* [Exercise brief]:
Set down the entries below exactly, leaving out all images.
################
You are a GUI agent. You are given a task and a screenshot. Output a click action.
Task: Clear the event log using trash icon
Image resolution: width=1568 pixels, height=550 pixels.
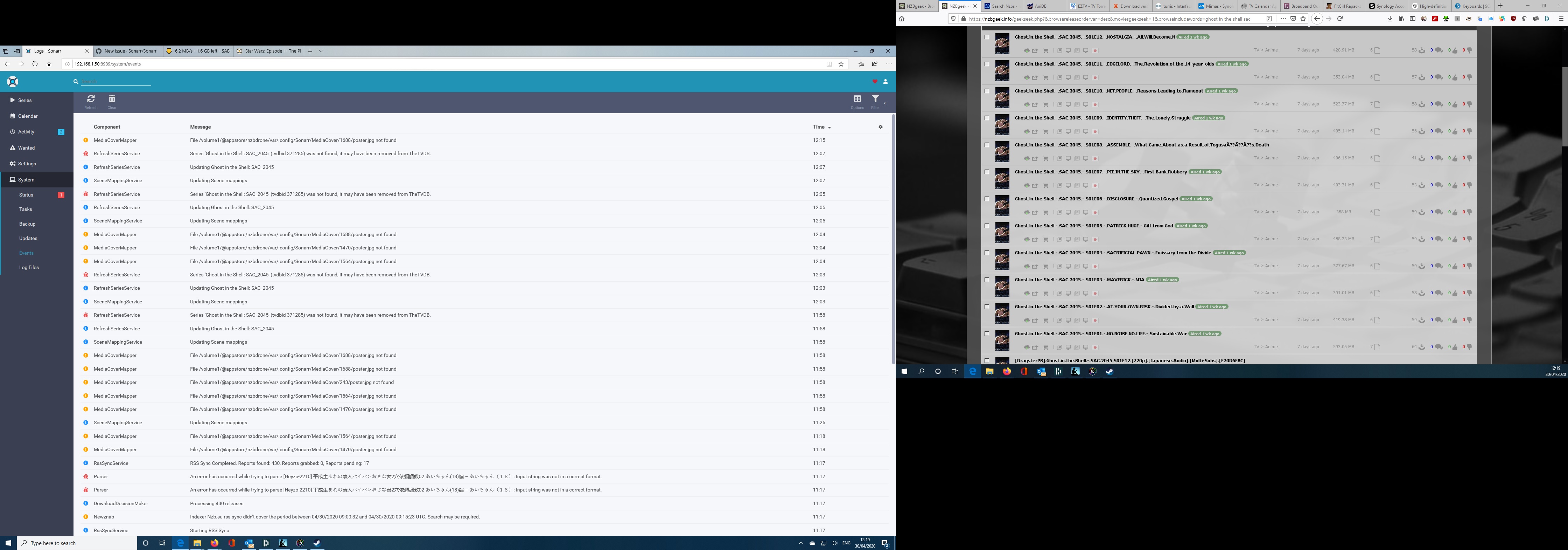[x=112, y=101]
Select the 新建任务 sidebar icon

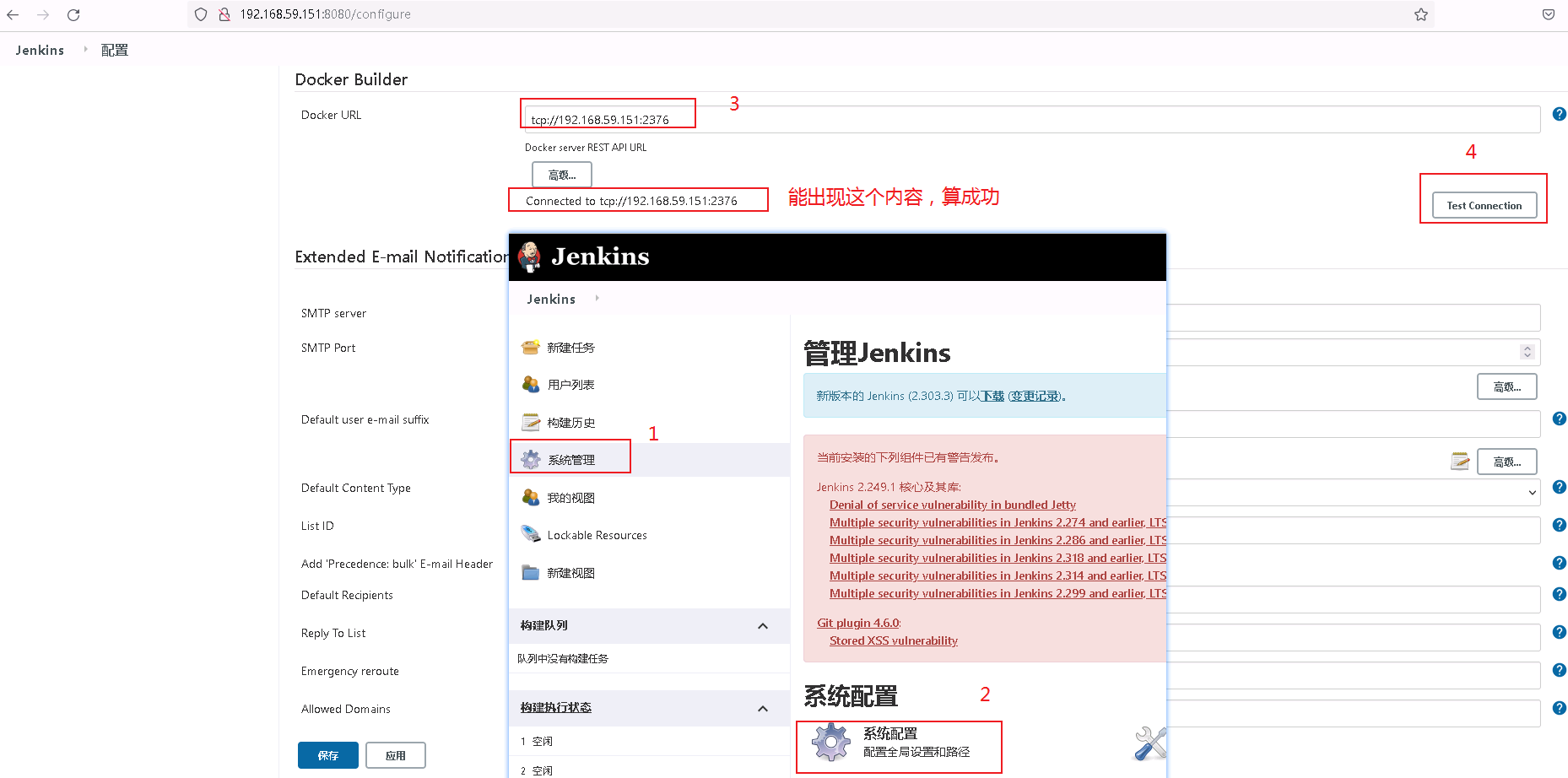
################
* [Exercise response]:
You are a GUI agent. You are given a task and a screenshot. Output a click action.
Task: Clear the event log using trash icon
Image resolution: width=1568 pixels, height=550 pixels.
[x=112, y=101]
Select the 新建任务 sidebar icon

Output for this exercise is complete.